Più voce ai contratti ma non sull’organizzazione
Il testo unico sul pubblico impiego interviene anche sul delicato rapporto tra legge e contrattazione collettiva, chiarendone i rispettivi contorni: nelle materie relative alle sanzioni disciplinari, alla valutazione delle prestazioni ai fini della corresponsione del salario accessorio, della mobilità, le nuove norme specificano che la contrattazione collettiva è consentita nei limiti previsti dalle norme di legge. Si evidenzia poi come siano escluse dalla negoziazione con i sindacati le materie attinenti all’organizzazione degli uffici, quelle oggetto di partecipazione sindacale, quelle afferenti alle prerogative dirigenziali, e la materia del conferimento e della revoca degli incarichi dirigenziali.

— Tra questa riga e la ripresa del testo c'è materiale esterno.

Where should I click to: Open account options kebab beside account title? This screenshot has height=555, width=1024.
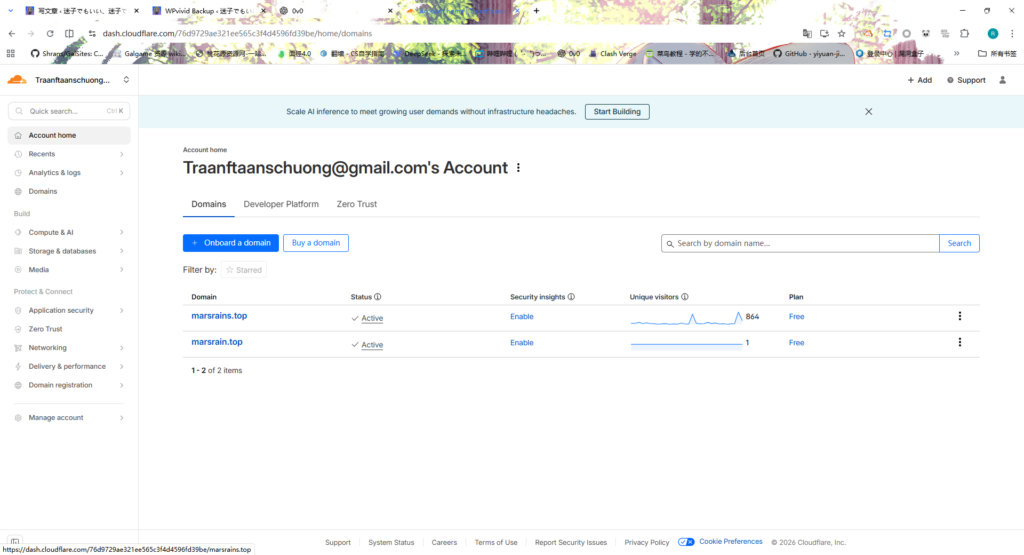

Si stabilisce, poi, che la quota prevalente delle risorse complessivamente destinate al salario accessorio sia devoluta al trattamento collegato alla performance organizzativa (e non più individuale).
La contrattazione collettiva inoltre disciplina, in coerenza con il settore privato, la struttura contrattuale, i rapporti tra i diversi livelli e la durata dei contratti collettivi nazionali e integrativi. La durata viene stabilita in modo che vi sia coincidenza fra la vigenza della disciplina giuridica e di quella economica.
I contratti collettivi nazionali potranno, ancora, individuare un termine minimo di durata delle sessioni negoziali in sede decentrata; mentre i contratti collettivi nazionali di lavoro dovranno prevedere apposite clausole che impediscono incrementi della consistenza complessiva delle risorse destinate ai trattamenti economici accessori, nei casi in cui i dati sulle assenze, a livello di amministrazione o di sede di contrattazione integrativa, rilevati a consuntivo, evidenzino significativi scostamenti rispetto ai dati medi annuali nazionali o di settore.